Chicago’s Lakefront is a great contribution to the public it serves. This metropolitan edge has been defined by its industrial and commercial past, along with its recreational and cultural present. Figured through expansion and contraction, both naturally and artificially, its metamorphic transformation empowers the identity of the Lakefront.
Visionary plans, policy, and infrastructure have all played crucial roles in the development of the city and consequently in the definition of its edge. Today, conflicting interests regarding ownership, use, and value of the Lakefront have produced a stalemate of what this civic treasure could become.
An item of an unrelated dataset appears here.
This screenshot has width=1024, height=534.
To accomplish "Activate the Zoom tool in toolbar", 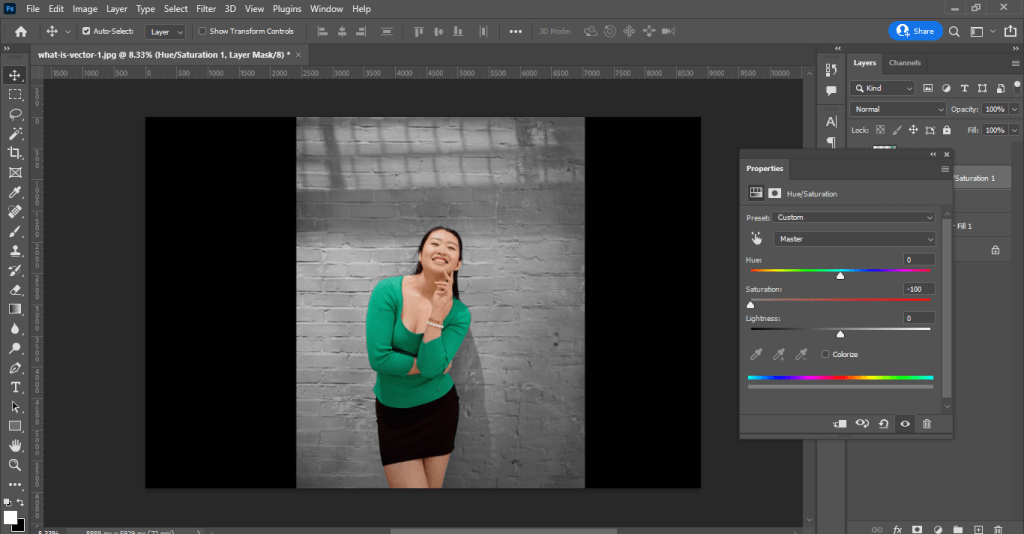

As such, recent media coverage surrounding the Lucas Museum of Narrative Art and the Barack H. Obama Presidential Library, revealed the ongoing dispute about land-use along the edge of the city. Much of this debate grounds itself in the Public Trust Doctrine that seeks to ensure the preservation of the lakefront as a natural habitat for civic use.
A further dispute is anchored in two contracting conditions. Considered as one of the world’s best urban drives, riding along Lake Shore Drive (LSD) becomes an experience in motion that exposes the contrast between city and nature and a collision between the vertical urban wall and the horizon. Meanwhile, Lake Shore Drive disrupts the continuity and the ease of pedestrian accessibility between the urban fabric and the parkland along the shoreline.
As ones easily forgets, the Lakefront has been contoured artificially and manipulated throughout history beyond its once original natural boundary. Disputes, such as the retainage and continued development of a traditional park versus the restoration of the native Midwestern dune scape ought to be reviewed beyond discussions among preferences in landscape development, as this newly gained land should be understood as new ground for new visions.
For this year’s Chicago Prize, we are calling for visionary proposals for Chicago’s Lakefront in consideration of the stated issues that imagine and speculate its scape.
Would new strategies of zoning recharge this long strip of stand-alone city-land? Can architectural interventions function as a framework for the excitation of the edge? How will the collision of the metropolis and the lake create a radical emergence of the unimaginable?